Another teacher here, yes-I agree with a lot of this.
Class sizes is a funny one. When I was at school (I’m in my 40s), my class size at primary was 37 due to it being a small birth year and the school deciding to have two large classes rather than three small. This was fine and we learnt well, and early half my class passed the 11+ and went to grammar, but…
The teachers had huge amounts of autonomy with what they taught-this was pre national curriculum, they did topic webs and lots of lovely things.
We had a timetable which didn’t require anywhere near the sort of planning that teachers have to do now, eg news writing on a Monday morning, handwriting Tuesday, grammar/spelling type activities Wednesday, creative writing Thursday, comprehension Friday. Chunks of quiet reading/reading to the teacher regularly and a spelling test once a week. We worked our way through maths textbooks after play, asking the teaching for help where necessary. Some children got more teacher time than others and other scouts be pushed to work independently. The teacher would be constantly wondering around giving ideas of how to improve and marking was ticks and crosses. I can’t imagine there was much in the way of lesson planning, assessment, marking etc, which gave the teacher a chance to have a life! They planned fab plays and assemblies and topic work for us instead. We did topic work all afternoon, through geography/history/DT/art etc and did things like basket weaving and country dancing. It mattered so much less that there were big classes, because the teacher wasn’t facing capability if she didn’t deep mark all the books in a certain way or get everyone to a certain level by a certain date.

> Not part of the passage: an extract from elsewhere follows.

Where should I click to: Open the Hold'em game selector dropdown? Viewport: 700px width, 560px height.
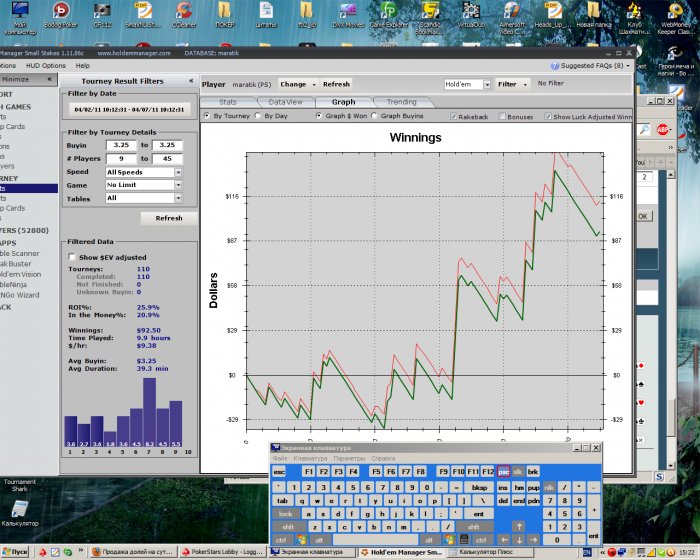[x=487, y=85]
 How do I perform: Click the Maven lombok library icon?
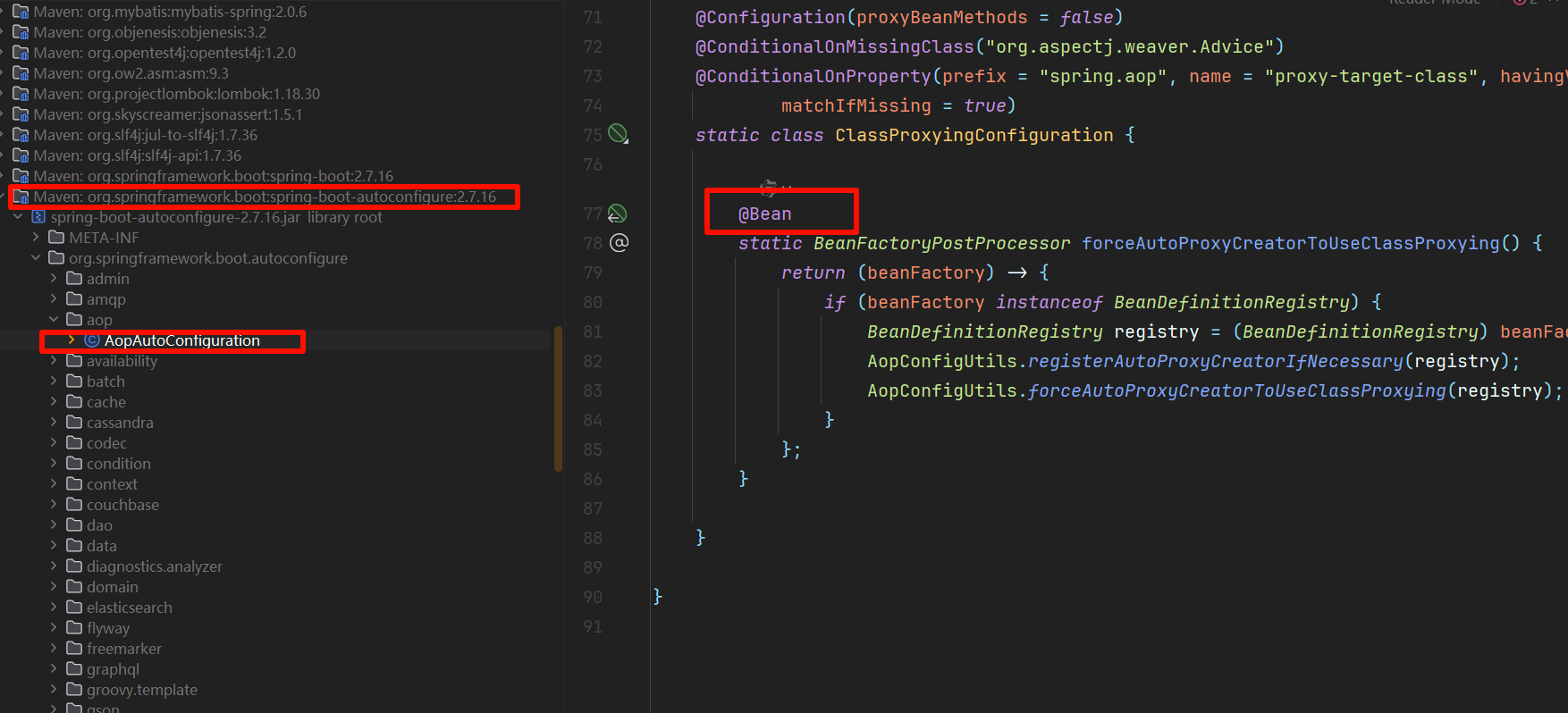coord(21,94)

There was a ‘remove’ class down the corridor where a specialist teacher (with lots of experience and qualifications!) would take children with any additional needs out for times during maths and English to do focused work. Any children with really significant needs was in a special school.
There were no SATs, times tables tests, phonics screeners, target setting to take up huge amounts of time and focus which means that teachers could just focus on a broad well-balanced curriculum.
I absolutely adored primary school-every second, which is probably why I wanted to teach. Sadly, after twenty years, the system has just about broken me. The ridiculous expectations on planning, marking and assessment mean you don’t have the time to see straight half the time. Huge numbers of children with additional needs and no money to support them, means nobody is getting the education they deserve. A move away from text books and the curriculum and 100 new edu-fads changing with every government means nothing is embedded and you’re reinventing the wheel continually.
Things are very broken and Ofsted is a huge factor as well.